Wednesday, December 31, 2008

Chat Avec Chat-en-Oeuf


Professor Furpants, while eschewing most human holidays, is particularly fond of the New Year (he's a Tiger, you know, and he's looking forward to his year in 2010). Before he goes out and does anything he rests up and ensures that all his friends, colleagues, and even the interns have been emailed and reminded of the location of the party (in the mountain lair, BYOC[atnip]).

And as the clock rolls over tonight, the Professor would like to wish a very Happy and Prosperous New Year to all of you whom he will one day rule with an iron claw.


PARTAY!!

Saturday, December 13, 2008

'Tis The Season


The Professor isn't much into holidays, which he perceives simply as a disruption to his daily routine. But he will allow himself to be periodically distracted. To your left, you will see him exploring the Colonel's "secret recipe" (in actuality, there was nothing left in the bag at the time but a couple of stray fries). Paper bags and cardboard boxes seem to be the Professor's mainstay for investigating human foibles, since so many of our things are packaged and delivered in them.




And to the right you will note the nice little Christmas tree that I've put up--the first one in a decade. Don't be fooled by the Professor's expression; he doesn't feel one bit guilty. In fact, he informed me that it was all my fault anyway for not hanging the decorations in an appropriately secure fashion.

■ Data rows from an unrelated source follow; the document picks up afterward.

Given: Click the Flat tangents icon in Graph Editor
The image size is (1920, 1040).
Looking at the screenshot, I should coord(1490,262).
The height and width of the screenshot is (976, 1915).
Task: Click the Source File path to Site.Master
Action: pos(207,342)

I have re-attached the fallen decoration and hope that it won't fall again. Of course I shall post updates here.

Friday, December 5, 2008

On Indolence

As the winter progresses, the Professor's energy levels tend to slide fairly low, and very little work gets done on his thesis. It means that most of the photos of him during this time are like the one to the right.

For the Professor's sake, I try to keep the place a little warmer than it would be normally; it makes him more comfortable (and keeps him from climbing up on me looking for warmth when I'm trying to defeat VG bosses, and distracting me with his razor-sharp claws that he refuses to have clipped because he needs them "just in case". In case of what? I ask. He responds, naturally, with only a haughty look.)



Of course, cold weather isn't the exclusive demesne of the Professor's power naps, as is evidenced by the photo to the left, taken in early summer of this year, before the Prof's cozy cuddly nappytime beddy-bed was relocated to my desk. Which was done to keep him from--well, from doing just this, flopping over my stuff, walking on the keyboard, spilling my drinks, et cetera (it doesn't work).